Pictures aside, copy exactly each line from the one that holds "The height and" through the last line of the records below.

# # # # # # #

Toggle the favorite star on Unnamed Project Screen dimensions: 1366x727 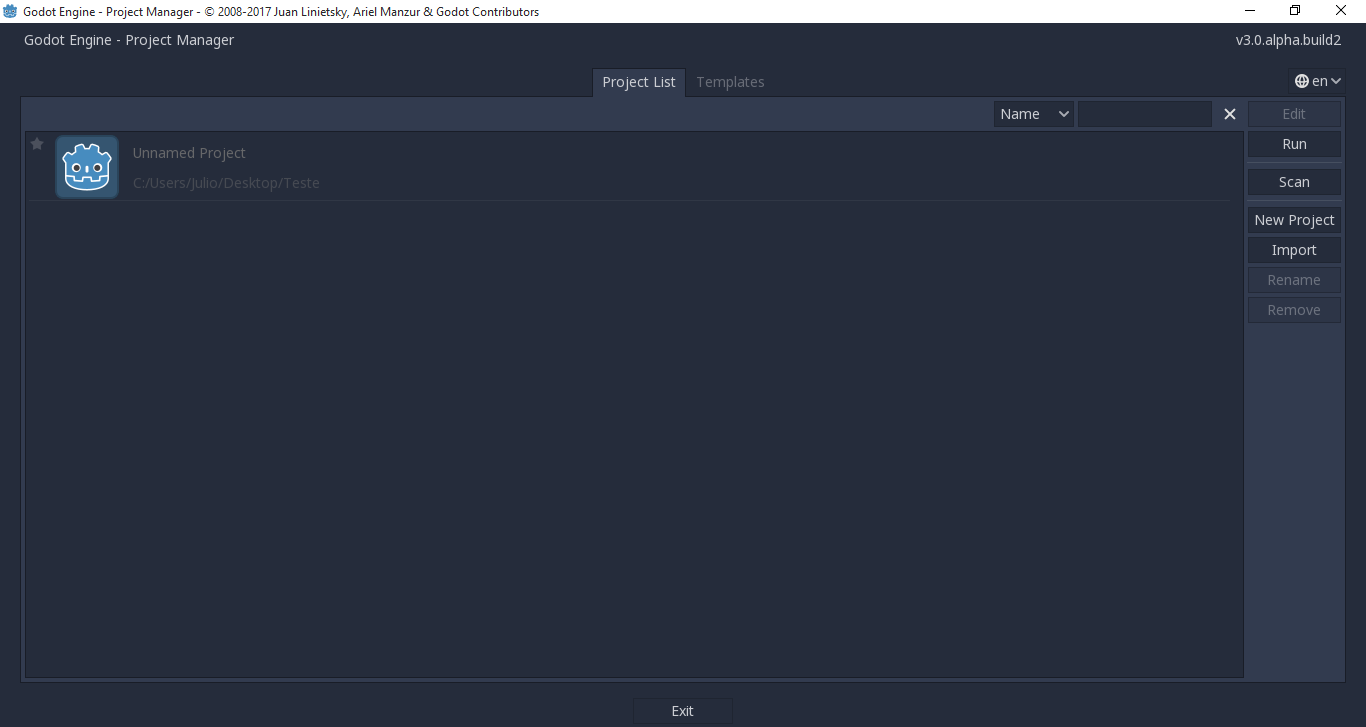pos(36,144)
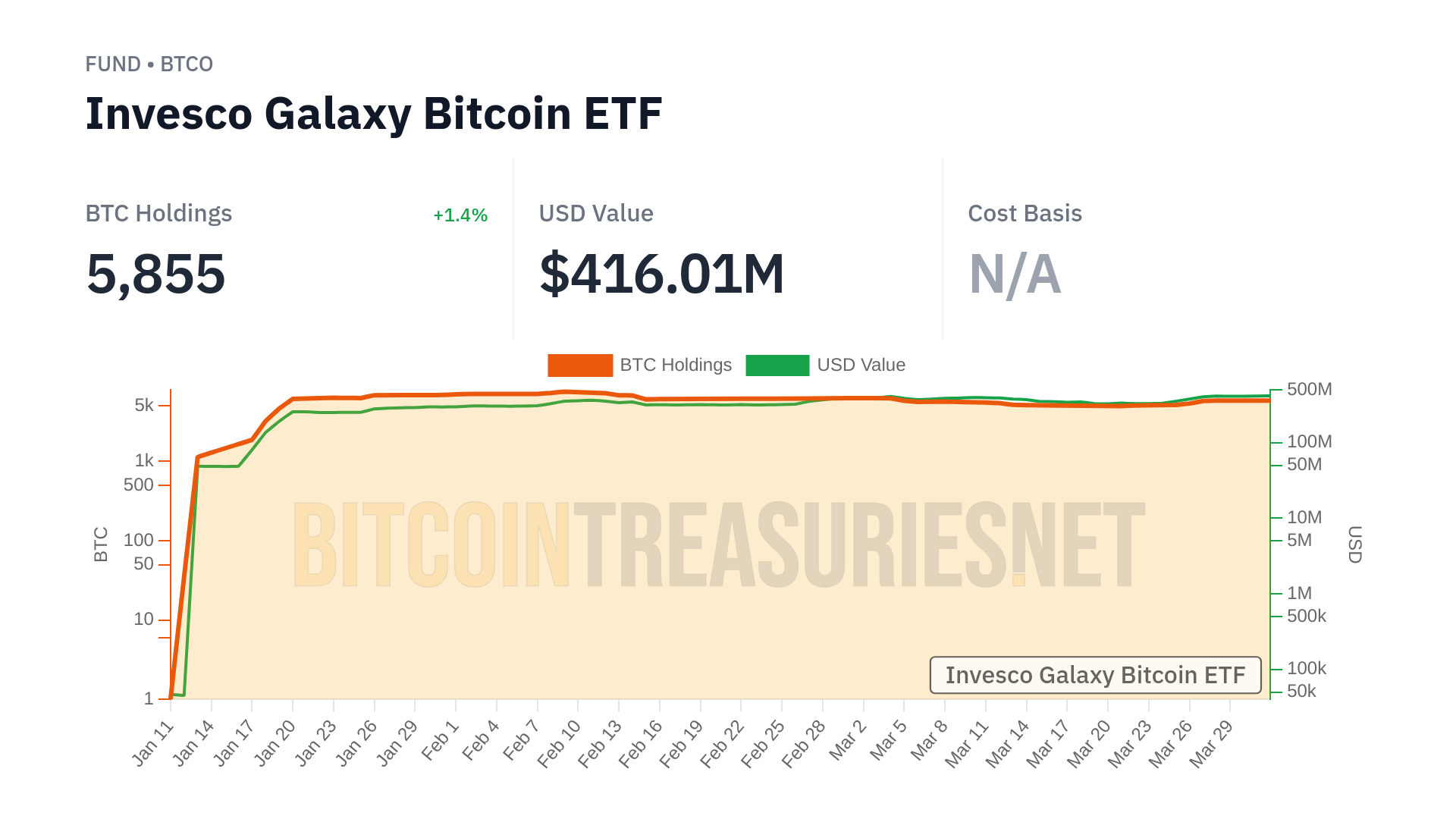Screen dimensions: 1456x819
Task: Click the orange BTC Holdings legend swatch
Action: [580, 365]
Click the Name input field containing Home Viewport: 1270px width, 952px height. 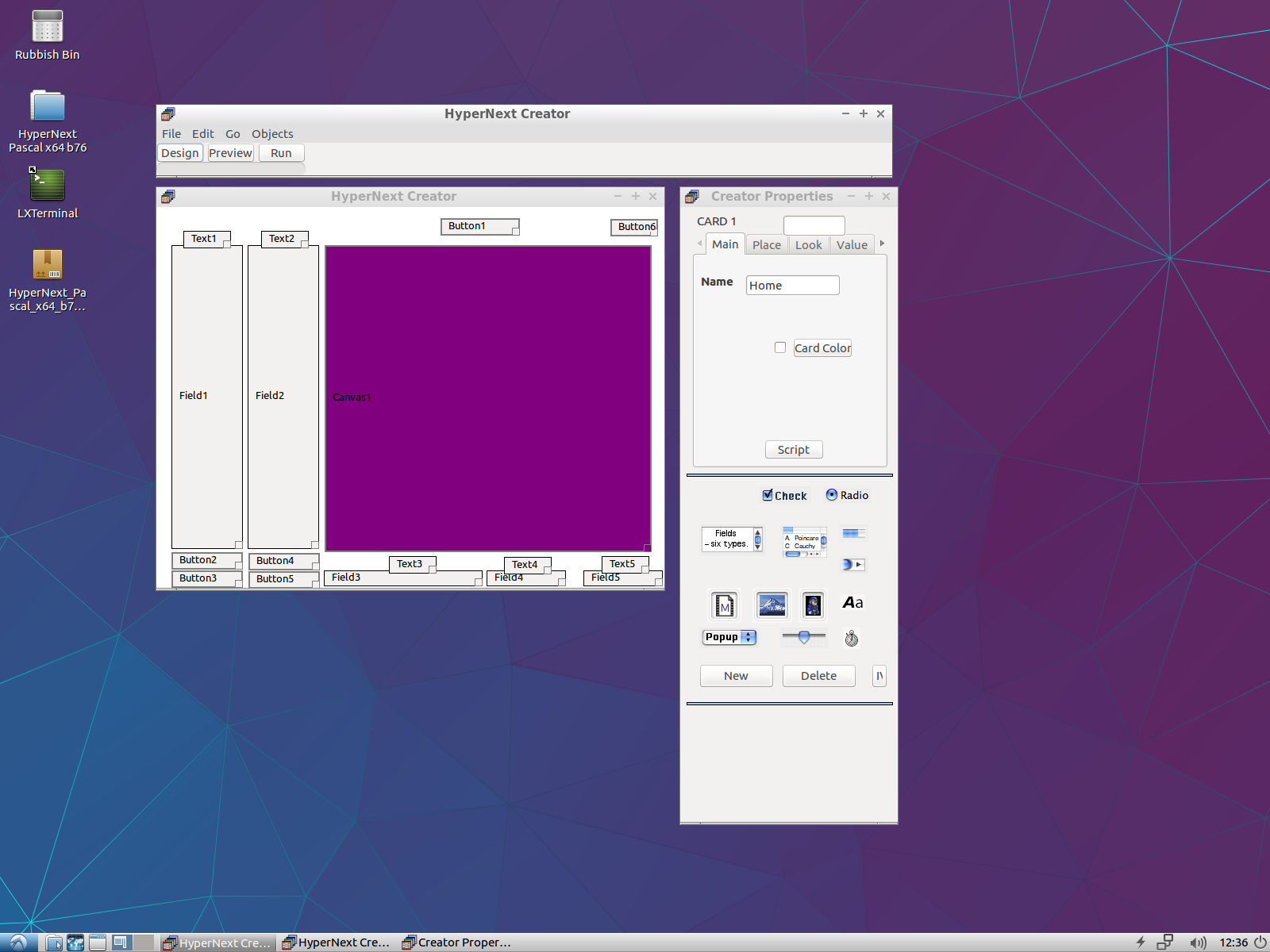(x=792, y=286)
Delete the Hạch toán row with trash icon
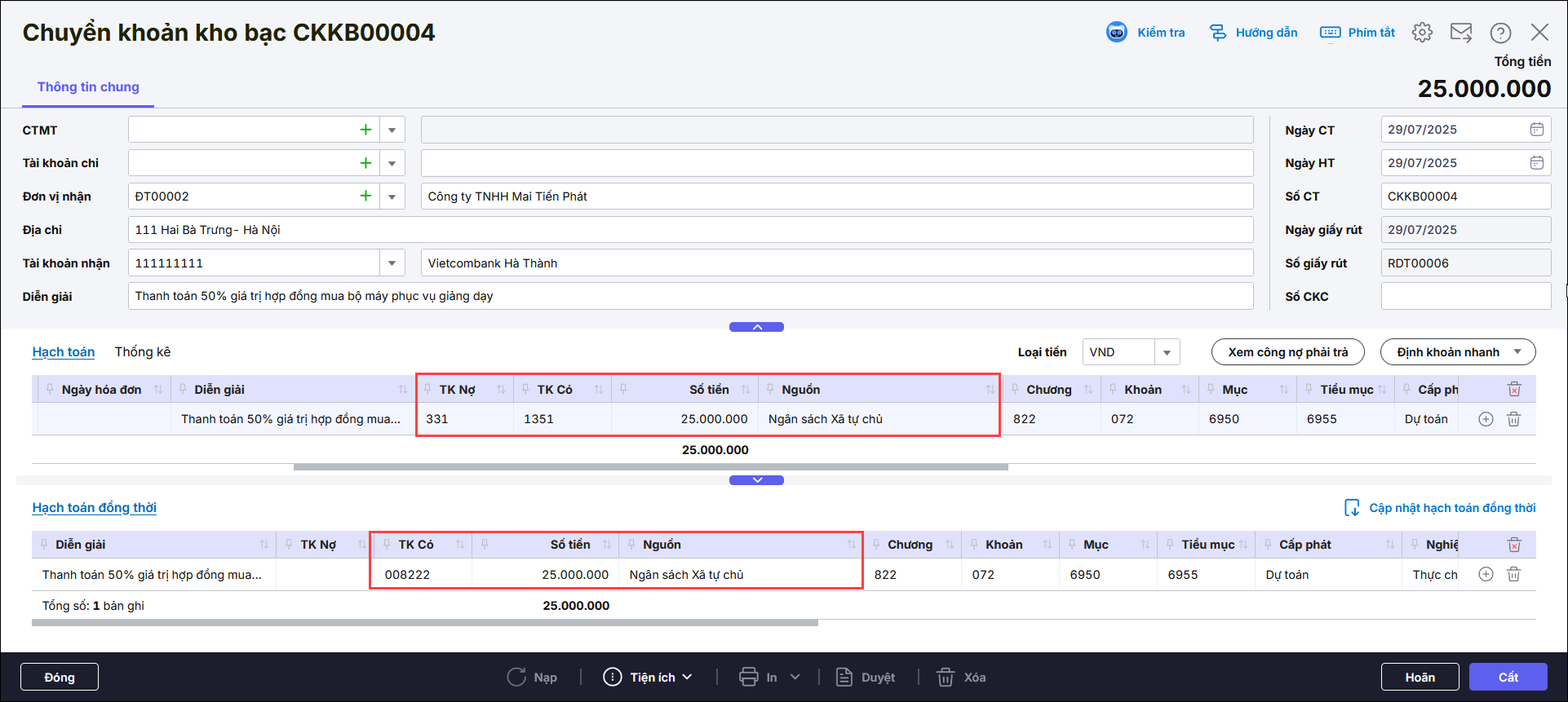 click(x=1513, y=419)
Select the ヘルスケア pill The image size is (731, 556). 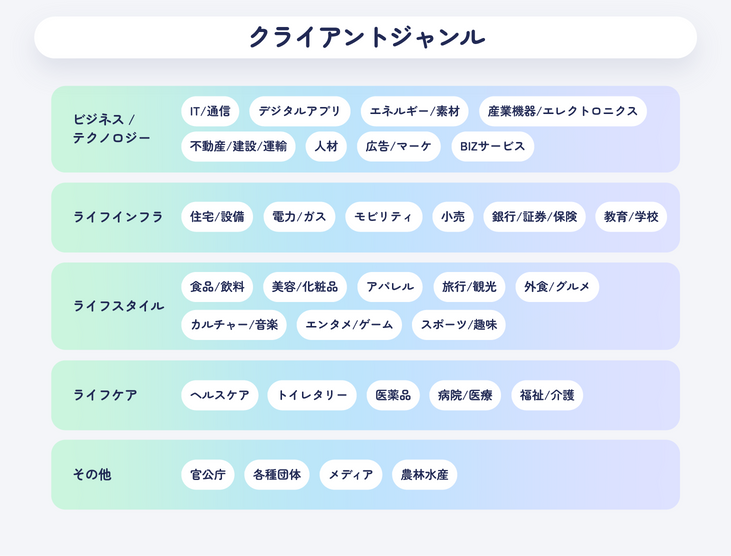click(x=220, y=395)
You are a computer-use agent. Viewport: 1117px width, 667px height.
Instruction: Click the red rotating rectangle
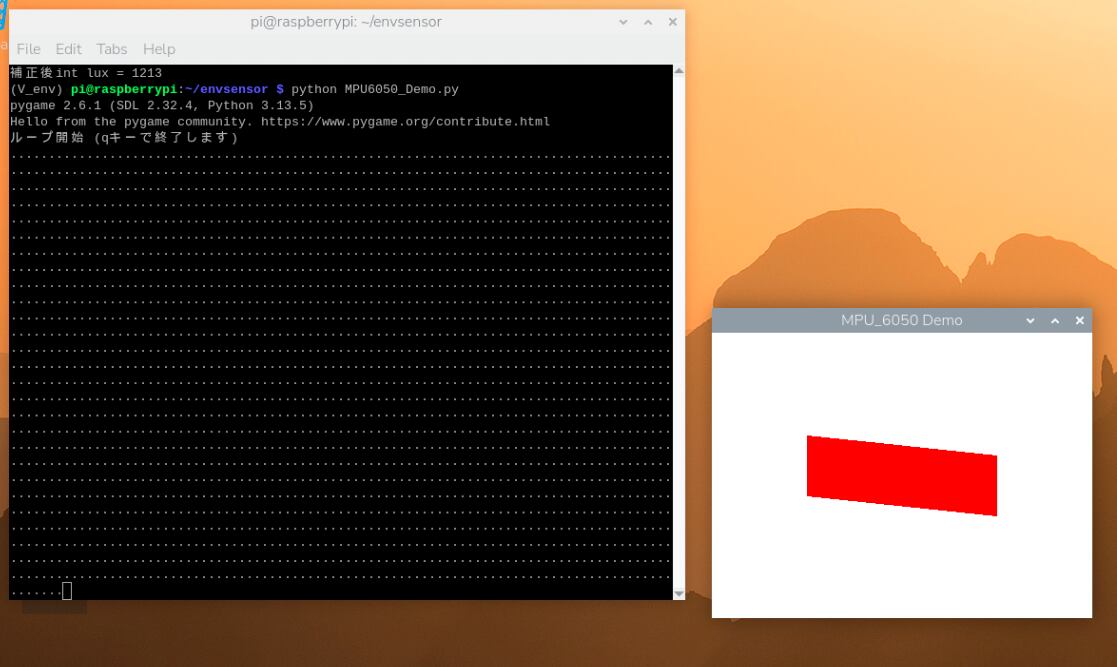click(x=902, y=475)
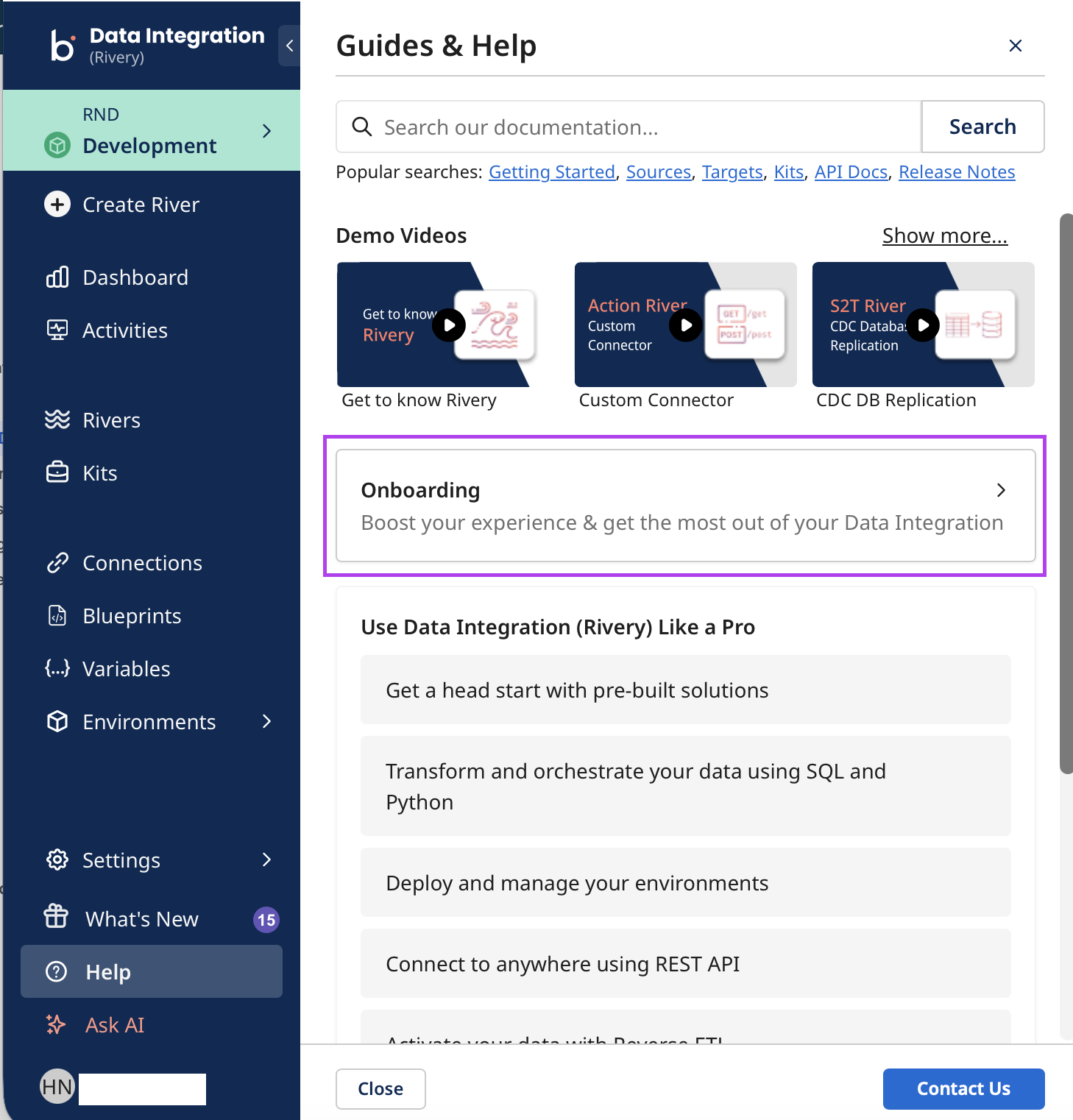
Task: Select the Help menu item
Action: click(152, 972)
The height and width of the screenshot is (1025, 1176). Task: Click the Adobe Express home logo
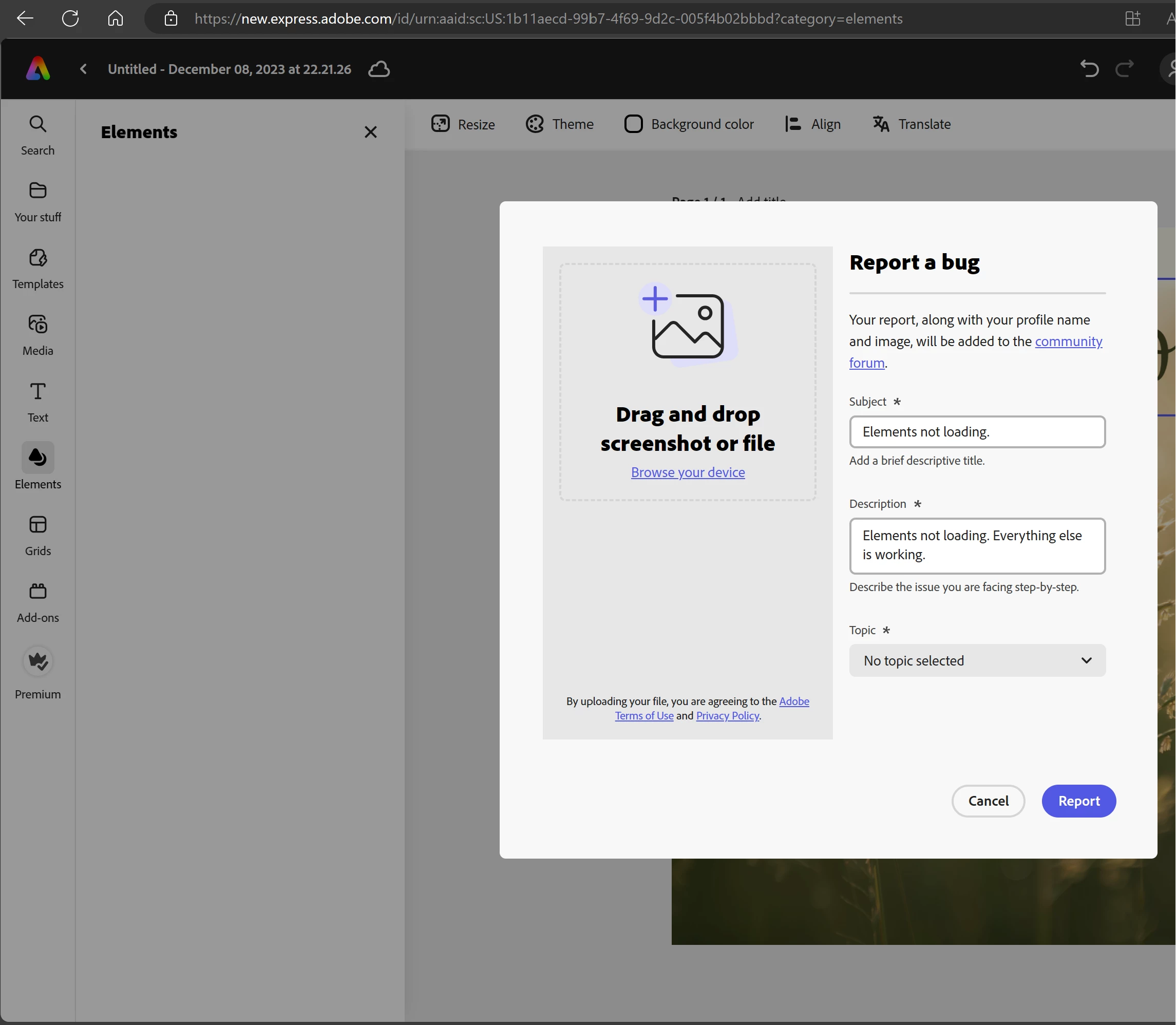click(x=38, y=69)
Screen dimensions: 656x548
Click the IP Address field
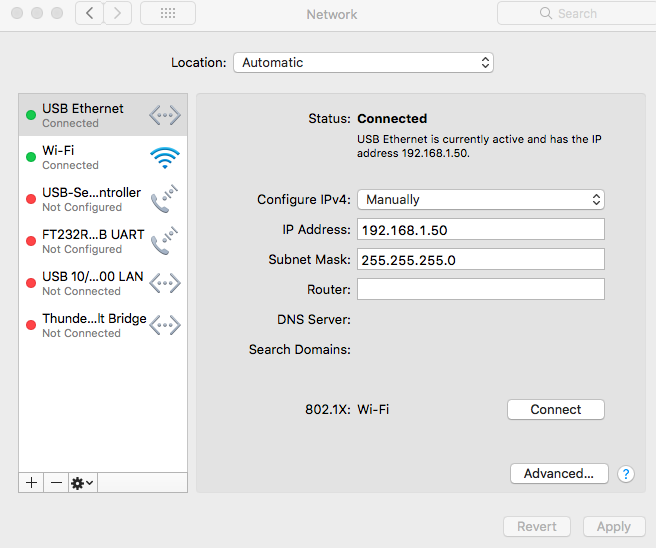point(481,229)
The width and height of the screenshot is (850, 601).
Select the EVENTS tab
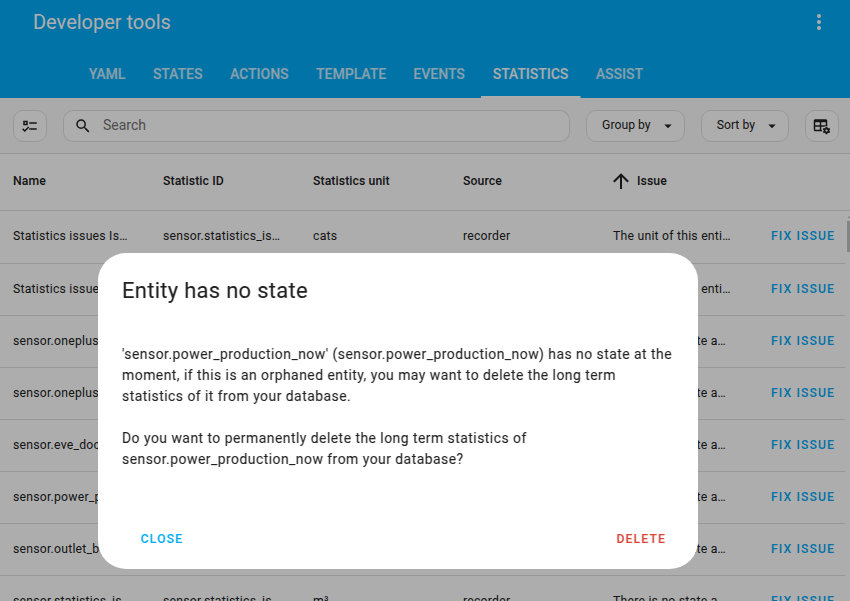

# # # # # # #

Response to this task:
The height and width of the screenshot is (1025, 1176). Task: Click the Adobe Express home logo
click(x=38, y=69)
Screen dimensions: 656x548
Click the IP Address field
point(481,229)
The width and height of the screenshot is (850, 601).
Select the EVENTS tab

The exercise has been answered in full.